» **EXCERPT TO READ**:
────────
The earliest usage of the term bel canto emerged in late 17th-century Italy to refer to the the Italian model of singing that was developing there. However, the phrase did not become widely used until the mid 18th century and the term did not take on a more specified meaning until the mid-19th century. In fact "neither musical nor general dictionaries saw fit to attempt definition until after 1900." Even so, the term bel canto remains ambiguous and is often used nostalgically in its application to a lost singing tradition.[2]

Contents

[edit] History

Gioachino Rossini, c1815 by Vincenzo Camuccini.

Generally understood, the term 'bel canto' refers to the Italian vocal style of the 18th and early 19th centuries which the qualities of which include perfect legato production throughout the range, the use of a light tone in the higher registers and agile and flexible delivery. Operas of the style feature extensive and florid ornamentation, requiring much in the way of fast scales and cadenzas known as coloratura. More narrowly, the term is sometimes applied exclusively to Italian opera of the time of Rossini (1792–1868), Bellini (1801–1835), and Donizetti (1797–1848). These men composed opera during what is sometimes called the bel canto era, which flourished from approximately 1805 to 1830.[3]

While historians typically date the bel canto period to the early 19th century, the term itself did not come into common usage in its current sense until the middle of the 19th century when the term 'bel canto' was set in opposition to the development of a weightier, more powerful and speech-inflected style associated with German opera and Richard Wagner in particular. Wagner himself decried the Italian singing model that was concerned merely with "whether that G or A will come out roundly" and proposed a German school of singing that would draw "the spiritually energetic and profoundly passionate into the orbit of its matchless Expression".[4]

The popularity of the style of bel canto faded in mid 18th century Italy in favor of a heavier dramatic approach (although not anywhere near as heavy as in German opera) most associated with Giuseppe Verdi. One reason for this is that critics of bel canto criticized the artform as vocalization devoid of content. To others, however, bel canto became the lost art of beautiful singing. Rossini said in a conversation that took place in Paris in 1858, "Alas for us, we have lost our bel canto".[5] Similarly, the so-called German style was both heralded and derided. In a collection of songs by Italian masters published under the title Il bel canto (Berlin, 1887), Franz Sieber wrote: "In our time, when the most offensive shrieking under the extenuating device of 'dramatic singing' has spread everywhere, when the ignorant masses appear much more interested in how loud rather than how beautiful the singing is, a collection of songs will perhaps be welcome which – as the title purports – may assist in restoring bel canto to its rightful place".[3]

Joan Sutherland as the title role of Donizetti's Lucia di Lammermoor during the Mad Scene.
────────
» **INFORMATION PROVIDED**:

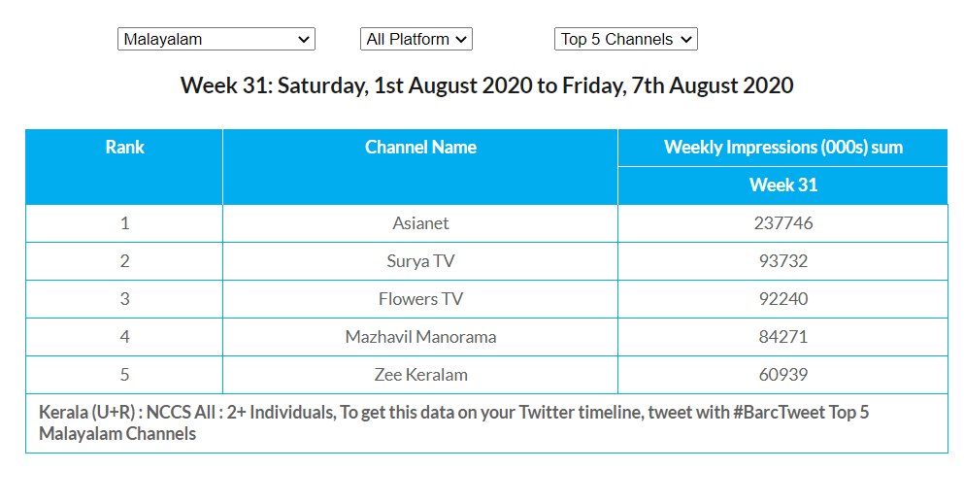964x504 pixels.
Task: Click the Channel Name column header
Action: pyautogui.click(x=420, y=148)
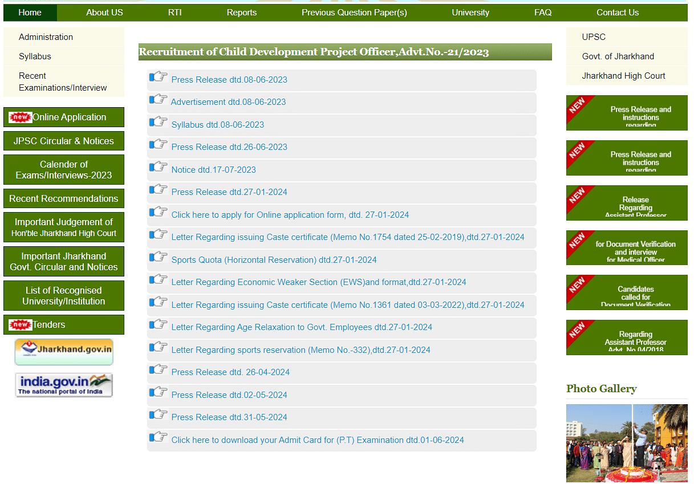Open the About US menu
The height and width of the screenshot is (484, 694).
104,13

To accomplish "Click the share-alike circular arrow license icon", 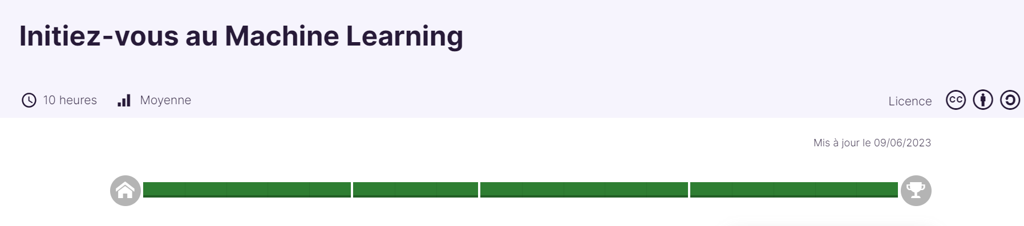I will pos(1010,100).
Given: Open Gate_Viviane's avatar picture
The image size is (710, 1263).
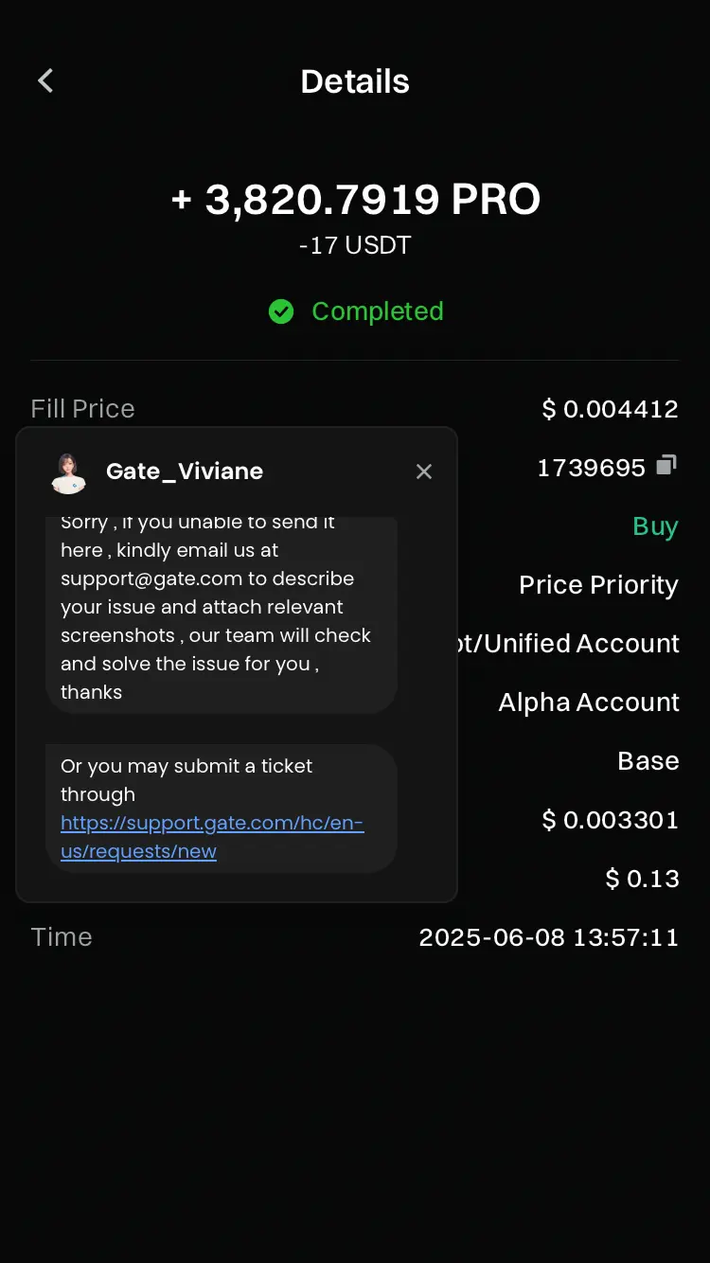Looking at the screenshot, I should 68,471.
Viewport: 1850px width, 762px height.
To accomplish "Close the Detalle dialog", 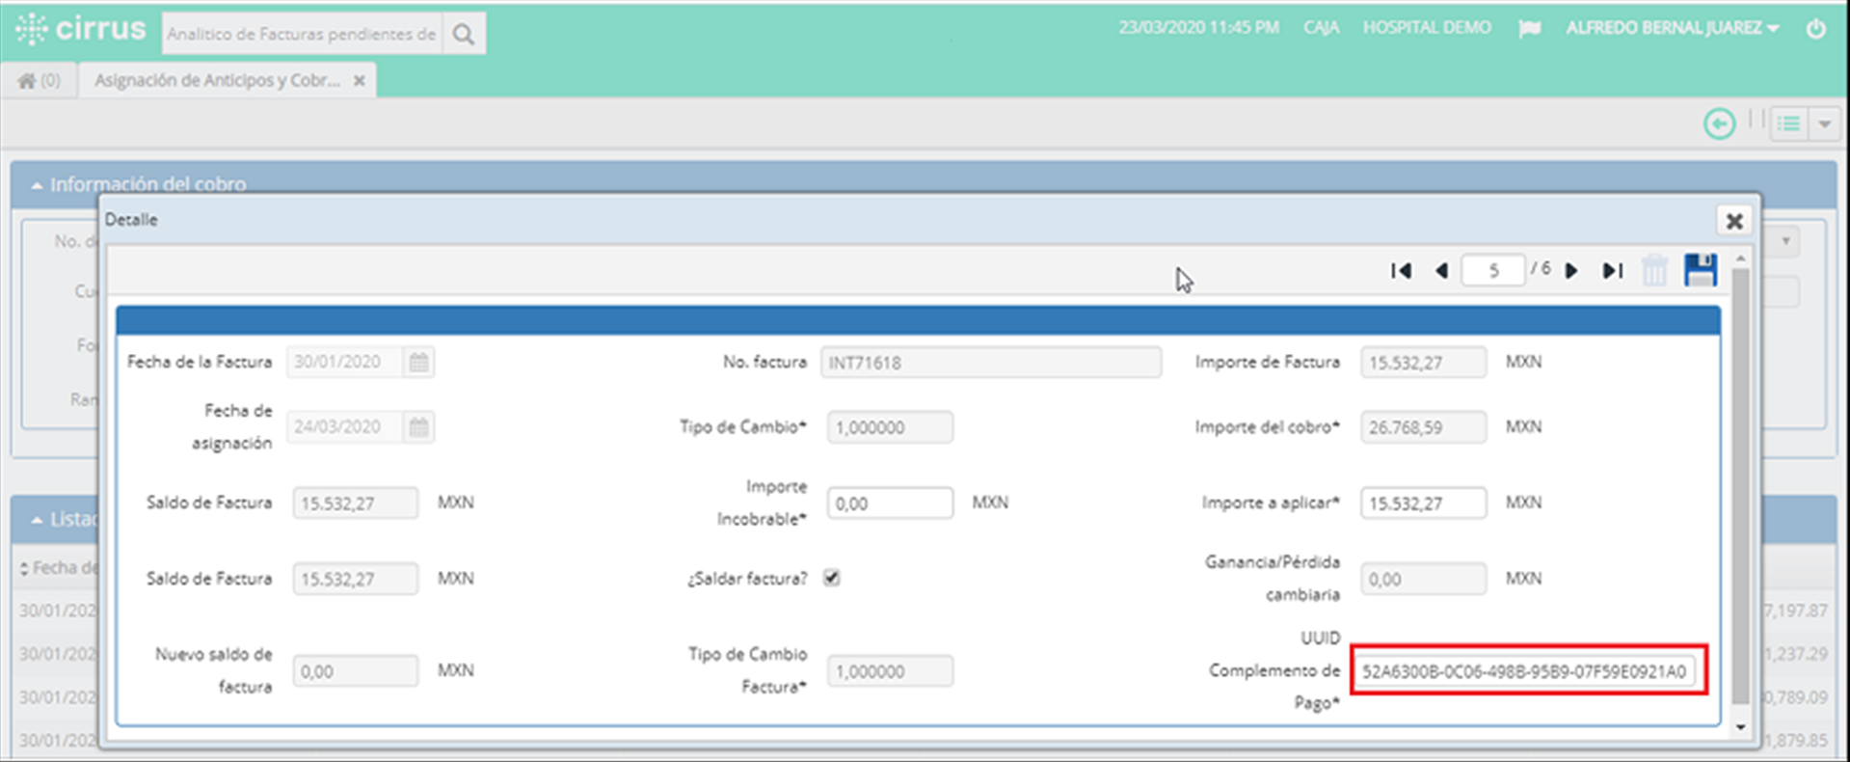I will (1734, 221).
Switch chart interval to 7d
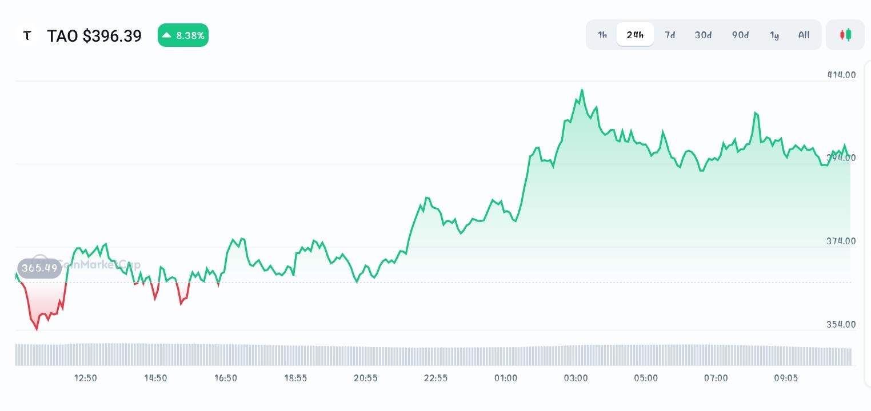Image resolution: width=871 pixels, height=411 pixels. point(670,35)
────────
» **WHAT THIS EXERCISE ASKS**:
1) Repeat a portion of the bel canto text word for word, starting at "The earliest usage" and stopping after "by Vincenzo Camuccini.".
2) Answer these questions from the bel canto text:
(a) What approximate years does the text give for the bel canto era?
(b) In what city and year did Rossini say, "Alas for us, we have lost our bel canto"?
(c) Under what title, and in what city and year, was Franz Sieber's collection of songs by Italian masters published?

» **SET OF ANSWERS**:
1)
The earliest usage of the term bel canto emerged in late 17th-century Italy to refer to the the Italian model of singing that was developing there. However, the phrase did not become widely used until the mid 18th century and the term did not take on a more specified meaning until the mid-19th century. In fact "neither musical nor general dictionaries saw fit to attempt definition until after 1900." Even so, the term bel canto remains ambiguous and is often used nostalgically in its application to a lost singing tradition.[2]

Contents

[edit] History

Gioachino Rossini, c1815 by Vincenzo Camuccini.

2)
(a) From about 1805 to 1830.
(b) Paris, 1858.
(c) Il bel canto, Berlin, 1887.